Alva mengemudikan mobilnya secepat mungkin. Ia melirik jam tangan, pukul 11 malam sudah. Sampai di rumah Raka, Alva dengan napas ngos-ngosannya meminta maaf atas keterlambatannya. Ia juga menjelaskan kenapa bisa terlambat.
Semua memaklumi Alva. Mereka juga akan melakukan hal yang sama jika berada di posisi Alva.
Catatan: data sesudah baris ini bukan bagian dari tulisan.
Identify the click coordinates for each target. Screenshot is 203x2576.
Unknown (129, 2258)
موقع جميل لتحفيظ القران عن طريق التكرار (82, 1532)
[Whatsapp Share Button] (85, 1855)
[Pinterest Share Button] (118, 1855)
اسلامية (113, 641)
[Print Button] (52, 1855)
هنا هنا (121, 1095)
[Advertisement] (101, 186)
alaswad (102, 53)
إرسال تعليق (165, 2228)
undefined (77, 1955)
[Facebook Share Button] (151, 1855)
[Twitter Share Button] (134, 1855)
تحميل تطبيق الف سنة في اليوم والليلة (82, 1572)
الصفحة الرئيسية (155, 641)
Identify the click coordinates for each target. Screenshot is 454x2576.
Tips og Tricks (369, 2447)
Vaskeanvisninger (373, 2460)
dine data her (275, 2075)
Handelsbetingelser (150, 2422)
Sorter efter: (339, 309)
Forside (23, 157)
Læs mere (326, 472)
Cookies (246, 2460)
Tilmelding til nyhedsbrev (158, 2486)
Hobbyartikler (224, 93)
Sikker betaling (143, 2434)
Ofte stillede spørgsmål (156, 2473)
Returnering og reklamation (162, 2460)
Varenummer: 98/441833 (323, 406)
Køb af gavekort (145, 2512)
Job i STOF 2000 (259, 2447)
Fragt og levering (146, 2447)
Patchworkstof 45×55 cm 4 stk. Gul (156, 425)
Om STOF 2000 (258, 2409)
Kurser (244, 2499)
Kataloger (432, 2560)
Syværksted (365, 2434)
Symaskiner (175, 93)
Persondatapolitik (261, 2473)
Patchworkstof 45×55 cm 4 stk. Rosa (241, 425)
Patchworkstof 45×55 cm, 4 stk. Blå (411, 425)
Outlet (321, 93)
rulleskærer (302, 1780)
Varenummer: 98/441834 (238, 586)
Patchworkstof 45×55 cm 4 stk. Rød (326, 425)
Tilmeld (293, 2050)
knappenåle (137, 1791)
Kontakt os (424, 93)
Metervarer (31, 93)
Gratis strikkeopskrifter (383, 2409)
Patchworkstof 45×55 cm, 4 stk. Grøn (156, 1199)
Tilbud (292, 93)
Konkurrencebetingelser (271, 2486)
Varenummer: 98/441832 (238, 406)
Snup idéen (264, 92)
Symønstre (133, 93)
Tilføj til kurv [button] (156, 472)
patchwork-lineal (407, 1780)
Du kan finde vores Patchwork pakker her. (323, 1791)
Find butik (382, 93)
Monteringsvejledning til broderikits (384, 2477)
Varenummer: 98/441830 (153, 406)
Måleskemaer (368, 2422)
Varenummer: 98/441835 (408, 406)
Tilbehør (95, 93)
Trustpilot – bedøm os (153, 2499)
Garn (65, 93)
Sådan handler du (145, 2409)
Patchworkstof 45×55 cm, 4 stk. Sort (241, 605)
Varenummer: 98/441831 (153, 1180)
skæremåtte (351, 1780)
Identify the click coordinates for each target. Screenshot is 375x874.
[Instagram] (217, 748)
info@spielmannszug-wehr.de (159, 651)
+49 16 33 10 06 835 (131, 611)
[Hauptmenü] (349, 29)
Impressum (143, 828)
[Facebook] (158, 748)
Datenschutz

Tidak mungkin membiarkan seseorang bunuh diri.
“Ini.” Raka membalikkan laptop, mengarahkan ke Alva data diri pemilik mobil yang tadi.
“Apa ini?” tanyanya menatap layar laptop.
“Sobekan kain putih yang lo temuin, kemungkinan besarnya milik laki-laki yang ada di foto ini.” Raka menyerahkan ponsel Naira kepada Alva agar ia melihat bayangan yang ada di dalam gambar tersebut.
“Bayangan?”
“Gue rasa pagi itu sewaktu gue memotret, ada orang yang bersembunyi di balik pohon besar tanpa sepengetahuan gue,” ujar Naira.
“Dia bisa memberikan kita petunjuk,” ucap Raka menunjuk data diri seseorang yang ada di layar laptop.
“Tapi apakah ini alamat ini bisa menjamin kita menemukannya?” Dave sedikit ragy. Bisa saja setelah menyelesaikan tugasnya, ia pergi ke luar negeri atau kemana pun yang ia mau.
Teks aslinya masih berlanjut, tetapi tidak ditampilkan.